KNOXVILLE -- Untold damages, medical monitoring and "a public apology" are being sought in two class-action lawsuits filed against a dozen contractors that operated the government's nuclear weapons and research complex in Oak Ridge since World War II, lawyers said Tuesday.

"One (lawsuit) deals with the health hazards that were created and have never been properly addressed," Nashville lawyer George Barrett said in a telephone interview.

"The other deals with the deliberate creation of a racially segregated community which has been preserved up to this time in violation of the Constitution and the laws of Tennessee."

Barrett said the lawsuits were filed Tuesday in federal court in Knoxville, although the court clerk closed for the day before copies could be obtained and Barrett's firm could not provide them to The Associated Press.

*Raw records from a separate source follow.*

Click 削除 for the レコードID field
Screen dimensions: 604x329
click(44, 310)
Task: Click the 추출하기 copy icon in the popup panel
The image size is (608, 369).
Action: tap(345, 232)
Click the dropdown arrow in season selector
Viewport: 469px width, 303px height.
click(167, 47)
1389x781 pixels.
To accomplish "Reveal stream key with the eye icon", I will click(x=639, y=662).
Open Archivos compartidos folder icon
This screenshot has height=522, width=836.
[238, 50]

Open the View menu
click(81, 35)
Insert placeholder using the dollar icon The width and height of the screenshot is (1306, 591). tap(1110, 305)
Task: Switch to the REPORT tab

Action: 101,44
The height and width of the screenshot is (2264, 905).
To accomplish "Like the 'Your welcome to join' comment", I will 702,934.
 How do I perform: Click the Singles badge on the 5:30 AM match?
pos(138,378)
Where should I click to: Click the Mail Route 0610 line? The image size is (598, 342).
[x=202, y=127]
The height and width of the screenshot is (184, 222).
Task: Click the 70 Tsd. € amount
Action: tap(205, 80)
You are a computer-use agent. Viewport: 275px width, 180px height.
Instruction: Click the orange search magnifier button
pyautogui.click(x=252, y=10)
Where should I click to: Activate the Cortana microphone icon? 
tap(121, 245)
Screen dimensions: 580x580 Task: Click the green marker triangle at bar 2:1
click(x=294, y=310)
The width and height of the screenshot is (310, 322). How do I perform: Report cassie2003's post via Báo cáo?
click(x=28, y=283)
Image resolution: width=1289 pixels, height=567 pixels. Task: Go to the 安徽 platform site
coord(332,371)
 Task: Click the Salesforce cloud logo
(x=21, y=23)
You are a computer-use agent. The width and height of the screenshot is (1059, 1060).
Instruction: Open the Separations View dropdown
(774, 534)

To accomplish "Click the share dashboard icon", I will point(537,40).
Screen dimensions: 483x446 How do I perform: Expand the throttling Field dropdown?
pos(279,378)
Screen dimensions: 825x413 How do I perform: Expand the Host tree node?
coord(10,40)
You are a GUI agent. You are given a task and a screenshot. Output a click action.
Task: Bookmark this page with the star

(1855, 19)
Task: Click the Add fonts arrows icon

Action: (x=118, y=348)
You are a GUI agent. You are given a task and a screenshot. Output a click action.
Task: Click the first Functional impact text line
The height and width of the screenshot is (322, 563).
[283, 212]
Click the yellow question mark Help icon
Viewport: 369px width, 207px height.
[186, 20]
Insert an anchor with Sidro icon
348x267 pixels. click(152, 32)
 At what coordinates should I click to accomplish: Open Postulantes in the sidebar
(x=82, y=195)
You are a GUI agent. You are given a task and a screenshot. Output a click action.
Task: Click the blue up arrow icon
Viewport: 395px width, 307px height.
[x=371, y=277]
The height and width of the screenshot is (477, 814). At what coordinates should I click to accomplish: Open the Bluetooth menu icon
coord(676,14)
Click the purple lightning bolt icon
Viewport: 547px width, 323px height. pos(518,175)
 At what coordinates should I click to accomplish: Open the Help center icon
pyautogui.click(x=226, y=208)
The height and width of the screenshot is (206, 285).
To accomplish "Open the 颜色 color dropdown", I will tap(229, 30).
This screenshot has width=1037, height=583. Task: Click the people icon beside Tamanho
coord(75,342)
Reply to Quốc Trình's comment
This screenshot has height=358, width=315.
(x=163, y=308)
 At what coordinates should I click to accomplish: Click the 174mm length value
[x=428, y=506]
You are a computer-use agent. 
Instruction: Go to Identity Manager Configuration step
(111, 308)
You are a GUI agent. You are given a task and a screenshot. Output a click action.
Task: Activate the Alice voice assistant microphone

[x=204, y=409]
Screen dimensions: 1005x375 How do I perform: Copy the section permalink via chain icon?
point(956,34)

The lawsuits apparently will rely heavily on the results of an eight-year, $14 million health study released last January suggesting that some Oak Ridge residents may have suffered thyroid cancer or brain damage because of toxic releases, particularly from the 1940s to early 1960s.

The health study, prepared by the state and underwritten by the Department of Energy, estimated that perhaps less than 100 people developed these diseases.

"The ultimate question that we tried to answer can perhaps be summarized by this: Was anybody hurt?" study chairman Paul Voilleque said at the time. "Our answer today is, probably."

The eight plaintiffs include former employees, residents and their children.

Now Barrett is suing virtually every corporation that managed the DOE-Oak Ridge facilities since their creation in 1944 as part of the top-secret Manhattan Project to build the first atomic bomb.

The facilities are: the Y-12 nuclear weapons plant, the Oak Ridge National Laboratory and the former K-25 uranium enrichment plant.

Listed as defendants are: Union Carbide Corp., Monsanto Co., Eastman Kodak Co., Eastman Chemical Co., the University of Chicago, Roane-Anderson Co., Turner Construction Co., Martin-Marietta Energy Systems Inc., Lockheed Martin, Lockheed Martin Energy Systems and Babcock & Wilcox Co.

Also named are present ORNL manager Battelle Inc. and Y-12 manager BWX Technologies. Company spokesmen could not be reached for comment Tuesday night.

The lawsuits claim hazardous, toxic and radioactive releases from the Oak Ridge plants damaged or threatened the health of residents and their children living in Oak Ridge or downwind or downstream of the plants.

The lawsuits seek "a public apology for deliberately irradiating the public and exposing them to deadly radioactive and hazardous materials without their consent," a press release said.

In addition, one of the lawsuits claims blacks who relocated to Oak Ridge for work in the 1950s were moved into the Scarboro community, where they were exposed to high levels of pollutants from the Y-12 plant about a mile away. The neighborhood remains predominantly black.

In 1999, the U.S. Centers for Disease Control said it could not substantiate claims of a higher incidence of asthma among Scarboro children. The CDC said that 13 percent of 119 Scarboro children had respiratory problems -- about double the national average but similar to children living in inner-city Detroit.

Last year, Energy Secretary Bill Richardson acknowledged that the government exposed bomb factory workers to health hazards, and Congress approved a compensation program. But DOE is not a defendant in the Barrett lawsuits.

In 1998, Barrett won a $10 million settlement against Vanderbilt University in Nashville and others for 1940s experiments in which pregnant women unknowingly ingested radioactive iron.



Commento: fra un po' le azioni delle società nucleariste non varranno nemmeno come carta igienica.